THE TASK | Replace "screenshot" with "screen capture" in the rows from the very first line through the line containing "1452x840 pixels. pyautogui.click(x=457, y=18)", and write those lines out again with nothing else changed.

RECORD LIST |
>> Begin
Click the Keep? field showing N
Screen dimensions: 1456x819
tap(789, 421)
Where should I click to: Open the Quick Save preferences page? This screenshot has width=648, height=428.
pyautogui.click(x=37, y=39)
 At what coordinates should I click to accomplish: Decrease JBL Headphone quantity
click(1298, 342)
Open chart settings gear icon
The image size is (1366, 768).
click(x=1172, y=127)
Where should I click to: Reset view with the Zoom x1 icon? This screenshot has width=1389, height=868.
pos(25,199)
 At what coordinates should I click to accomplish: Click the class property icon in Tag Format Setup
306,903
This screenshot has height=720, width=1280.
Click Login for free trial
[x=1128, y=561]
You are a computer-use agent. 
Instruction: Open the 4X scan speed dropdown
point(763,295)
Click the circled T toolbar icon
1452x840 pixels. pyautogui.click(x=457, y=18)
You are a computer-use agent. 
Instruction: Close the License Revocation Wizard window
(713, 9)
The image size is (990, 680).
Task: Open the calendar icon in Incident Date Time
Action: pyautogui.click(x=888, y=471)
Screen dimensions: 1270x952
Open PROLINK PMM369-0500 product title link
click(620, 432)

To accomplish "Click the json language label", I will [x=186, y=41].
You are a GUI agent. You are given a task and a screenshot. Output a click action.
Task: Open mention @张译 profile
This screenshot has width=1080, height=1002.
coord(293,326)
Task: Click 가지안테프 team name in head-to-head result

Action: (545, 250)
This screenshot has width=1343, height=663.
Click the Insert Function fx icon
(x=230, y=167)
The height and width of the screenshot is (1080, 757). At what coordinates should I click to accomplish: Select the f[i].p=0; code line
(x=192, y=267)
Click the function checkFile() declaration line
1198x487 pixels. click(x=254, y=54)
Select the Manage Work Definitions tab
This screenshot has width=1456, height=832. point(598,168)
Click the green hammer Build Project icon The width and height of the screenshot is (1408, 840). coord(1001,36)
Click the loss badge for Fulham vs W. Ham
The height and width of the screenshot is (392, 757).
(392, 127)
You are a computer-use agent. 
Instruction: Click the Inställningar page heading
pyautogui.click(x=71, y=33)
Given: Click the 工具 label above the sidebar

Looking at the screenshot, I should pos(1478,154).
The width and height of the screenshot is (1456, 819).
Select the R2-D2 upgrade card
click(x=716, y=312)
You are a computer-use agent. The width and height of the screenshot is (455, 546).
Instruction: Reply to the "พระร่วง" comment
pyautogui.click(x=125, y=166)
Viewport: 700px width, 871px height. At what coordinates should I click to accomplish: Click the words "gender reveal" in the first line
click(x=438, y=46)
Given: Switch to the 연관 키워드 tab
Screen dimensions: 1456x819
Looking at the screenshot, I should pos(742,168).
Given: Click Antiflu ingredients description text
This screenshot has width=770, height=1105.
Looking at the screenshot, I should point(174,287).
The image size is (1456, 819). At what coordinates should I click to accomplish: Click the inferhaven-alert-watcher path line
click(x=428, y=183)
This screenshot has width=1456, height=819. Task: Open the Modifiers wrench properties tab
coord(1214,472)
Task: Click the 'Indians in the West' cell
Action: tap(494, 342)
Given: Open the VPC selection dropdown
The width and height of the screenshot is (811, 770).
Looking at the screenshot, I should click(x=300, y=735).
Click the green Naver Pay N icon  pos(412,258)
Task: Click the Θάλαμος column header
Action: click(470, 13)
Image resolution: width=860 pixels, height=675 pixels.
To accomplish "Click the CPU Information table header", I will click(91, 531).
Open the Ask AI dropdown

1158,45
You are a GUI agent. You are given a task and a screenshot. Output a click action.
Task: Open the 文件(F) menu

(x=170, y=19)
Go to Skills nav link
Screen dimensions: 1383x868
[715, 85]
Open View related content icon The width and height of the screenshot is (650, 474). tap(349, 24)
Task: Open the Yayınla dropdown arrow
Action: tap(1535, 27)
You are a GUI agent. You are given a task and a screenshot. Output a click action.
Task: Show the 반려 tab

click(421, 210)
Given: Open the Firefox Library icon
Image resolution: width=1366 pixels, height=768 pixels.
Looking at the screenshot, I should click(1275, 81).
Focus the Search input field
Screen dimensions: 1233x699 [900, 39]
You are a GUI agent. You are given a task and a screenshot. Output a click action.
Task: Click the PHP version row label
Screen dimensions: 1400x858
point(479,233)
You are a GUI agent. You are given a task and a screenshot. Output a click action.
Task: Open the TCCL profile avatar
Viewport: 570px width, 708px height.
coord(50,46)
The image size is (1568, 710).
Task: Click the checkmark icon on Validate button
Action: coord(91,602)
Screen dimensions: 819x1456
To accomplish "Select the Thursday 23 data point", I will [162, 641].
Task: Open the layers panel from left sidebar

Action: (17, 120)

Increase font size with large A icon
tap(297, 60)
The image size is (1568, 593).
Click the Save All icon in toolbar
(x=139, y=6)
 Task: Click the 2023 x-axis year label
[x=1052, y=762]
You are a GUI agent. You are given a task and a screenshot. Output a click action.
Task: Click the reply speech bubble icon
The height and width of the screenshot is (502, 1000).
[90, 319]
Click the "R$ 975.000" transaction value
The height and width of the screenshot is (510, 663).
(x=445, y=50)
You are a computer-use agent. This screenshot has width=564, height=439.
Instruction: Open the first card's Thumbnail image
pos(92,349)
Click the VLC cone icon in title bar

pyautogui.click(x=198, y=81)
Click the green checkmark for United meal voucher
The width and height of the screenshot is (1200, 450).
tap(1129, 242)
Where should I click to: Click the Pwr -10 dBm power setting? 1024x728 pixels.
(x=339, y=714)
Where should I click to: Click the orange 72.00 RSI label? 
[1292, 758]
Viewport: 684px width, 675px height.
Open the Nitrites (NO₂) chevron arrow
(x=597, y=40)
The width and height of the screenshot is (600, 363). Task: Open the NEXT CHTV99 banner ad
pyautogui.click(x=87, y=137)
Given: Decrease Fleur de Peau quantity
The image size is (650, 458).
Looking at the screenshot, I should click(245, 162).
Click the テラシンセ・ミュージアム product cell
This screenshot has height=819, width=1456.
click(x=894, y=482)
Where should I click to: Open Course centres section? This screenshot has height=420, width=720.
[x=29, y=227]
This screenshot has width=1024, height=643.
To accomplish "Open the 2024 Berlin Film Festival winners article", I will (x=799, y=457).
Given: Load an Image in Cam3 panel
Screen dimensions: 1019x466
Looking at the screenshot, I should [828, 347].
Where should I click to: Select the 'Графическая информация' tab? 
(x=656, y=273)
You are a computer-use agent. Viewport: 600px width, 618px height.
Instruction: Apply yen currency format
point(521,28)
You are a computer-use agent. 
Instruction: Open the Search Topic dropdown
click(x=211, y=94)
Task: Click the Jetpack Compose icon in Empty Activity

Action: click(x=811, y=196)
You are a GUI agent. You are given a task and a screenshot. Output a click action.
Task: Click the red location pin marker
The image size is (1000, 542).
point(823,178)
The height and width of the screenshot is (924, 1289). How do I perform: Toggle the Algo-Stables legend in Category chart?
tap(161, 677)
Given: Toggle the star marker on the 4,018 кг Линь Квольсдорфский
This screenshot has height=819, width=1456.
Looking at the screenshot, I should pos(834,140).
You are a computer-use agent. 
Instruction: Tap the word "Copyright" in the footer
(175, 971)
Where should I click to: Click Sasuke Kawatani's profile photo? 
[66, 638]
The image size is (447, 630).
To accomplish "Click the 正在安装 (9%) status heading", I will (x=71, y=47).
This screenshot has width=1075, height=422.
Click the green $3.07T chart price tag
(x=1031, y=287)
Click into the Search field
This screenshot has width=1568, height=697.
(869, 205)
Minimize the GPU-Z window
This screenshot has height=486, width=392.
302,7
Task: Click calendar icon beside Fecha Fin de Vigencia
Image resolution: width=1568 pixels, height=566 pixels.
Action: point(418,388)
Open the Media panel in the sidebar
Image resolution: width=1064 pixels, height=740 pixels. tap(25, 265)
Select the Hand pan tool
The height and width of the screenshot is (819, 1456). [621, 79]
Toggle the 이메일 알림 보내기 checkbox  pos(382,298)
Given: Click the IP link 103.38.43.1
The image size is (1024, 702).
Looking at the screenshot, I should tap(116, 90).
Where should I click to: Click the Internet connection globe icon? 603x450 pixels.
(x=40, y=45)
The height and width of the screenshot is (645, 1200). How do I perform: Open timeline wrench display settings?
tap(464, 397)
>> End
OUTPUT OF THE TASK |
Click the Keep? field showing N
Screen dimensions: 1456x819
tap(789, 421)
Where should I click to: Open the Quick Save preferences page? This screen capture has width=648, height=428.
pyautogui.click(x=37, y=39)
 At what coordinates should I click to accomplish: Decrease JBL Headphone quantity
click(1298, 342)
Open chart settings gear icon
The image size is (1366, 768).
click(x=1172, y=127)
Where should I click to: Reset view with the Zoom x1 icon? This screen capture has width=1389, height=868.
pos(25,199)
 At what coordinates should I click to accomplish: Click the class property icon in Tag Format Setup
306,903
This screen capture has height=720, width=1280.
Click Login for free trial
[x=1128, y=561]
You are a computer-use agent. 
Instruction: Open the 4X scan speed dropdown
point(763,295)
Click the circled T toolbar icon
1452x840 pixels. pyautogui.click(x=457, y=18)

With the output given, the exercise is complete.